§ **AVAILABLE DATA**

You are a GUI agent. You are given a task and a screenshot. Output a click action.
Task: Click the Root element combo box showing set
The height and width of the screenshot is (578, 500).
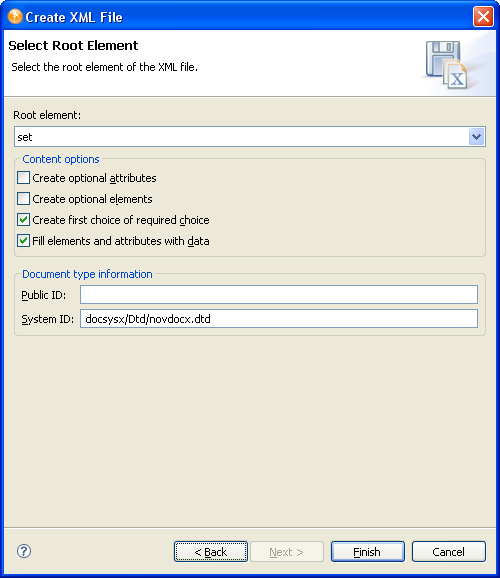coord(250,137)
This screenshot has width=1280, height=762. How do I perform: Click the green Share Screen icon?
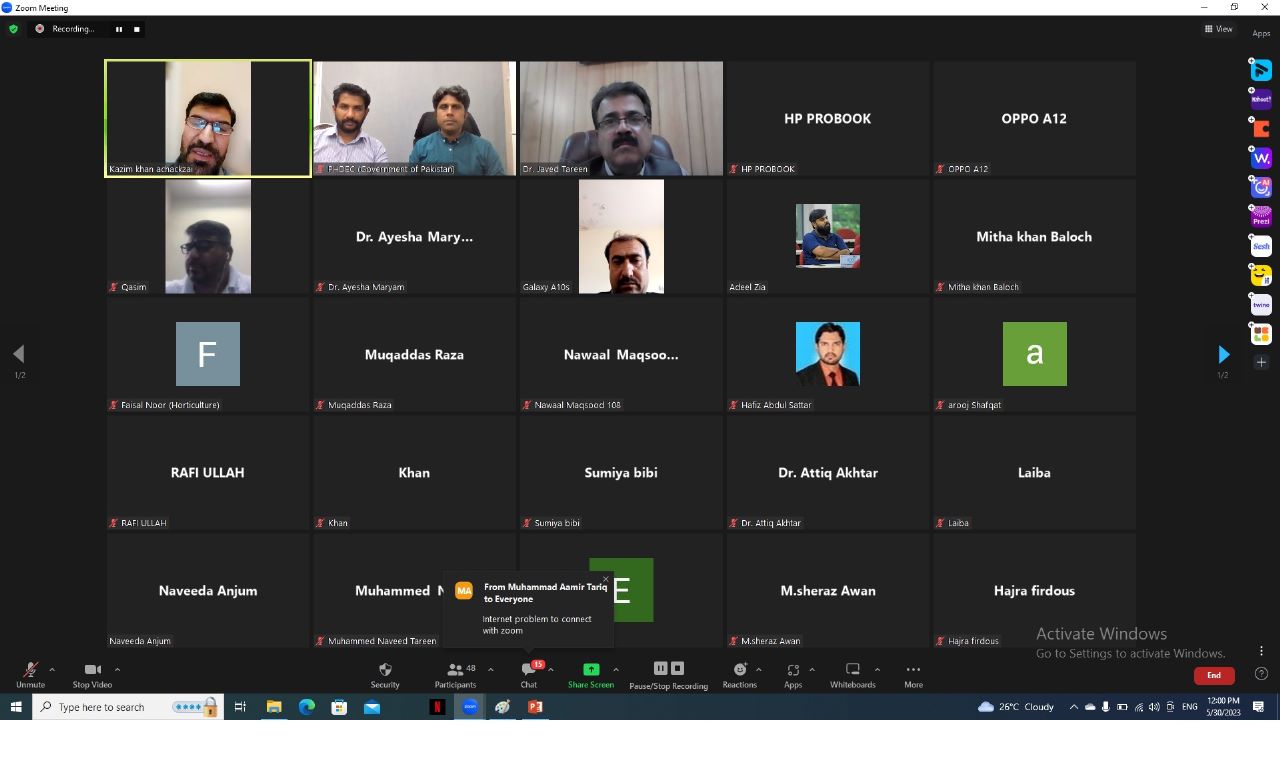click(x=591, y=670)
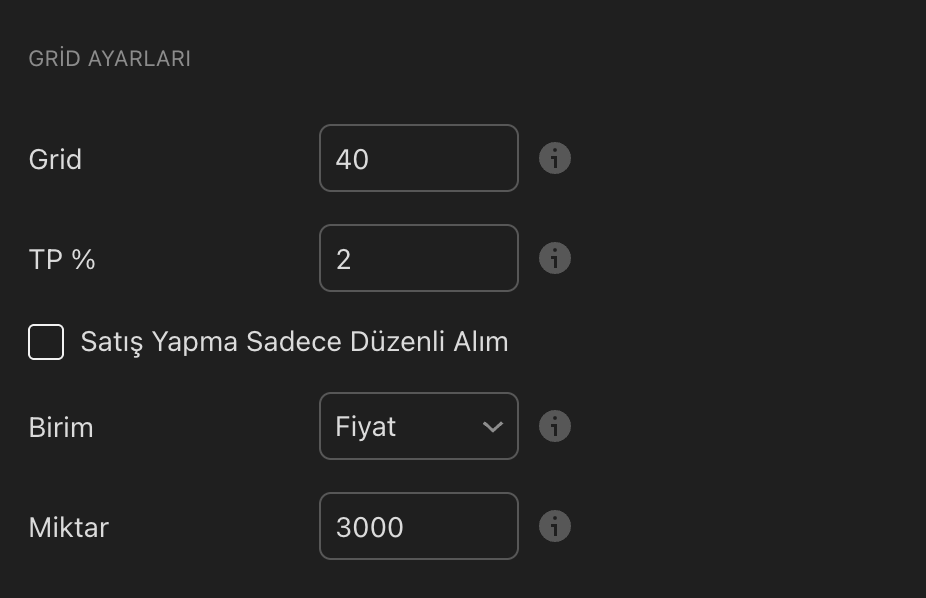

§ **EXERCISE GOAL**
Print out the material word for word, omitting the pictures.

§ **WORKED SOLUTION**
You are a GUI agent. You are given a task and a screenshot. Output a click action.
Task: Click the Root element combo box showing set
The height and width of the screenshot is (578, 500).
coord(250,137)
This screenshot has width=1280, height=762. How do I perform: Click the green Share Screen icon?
click(x=591, y=670)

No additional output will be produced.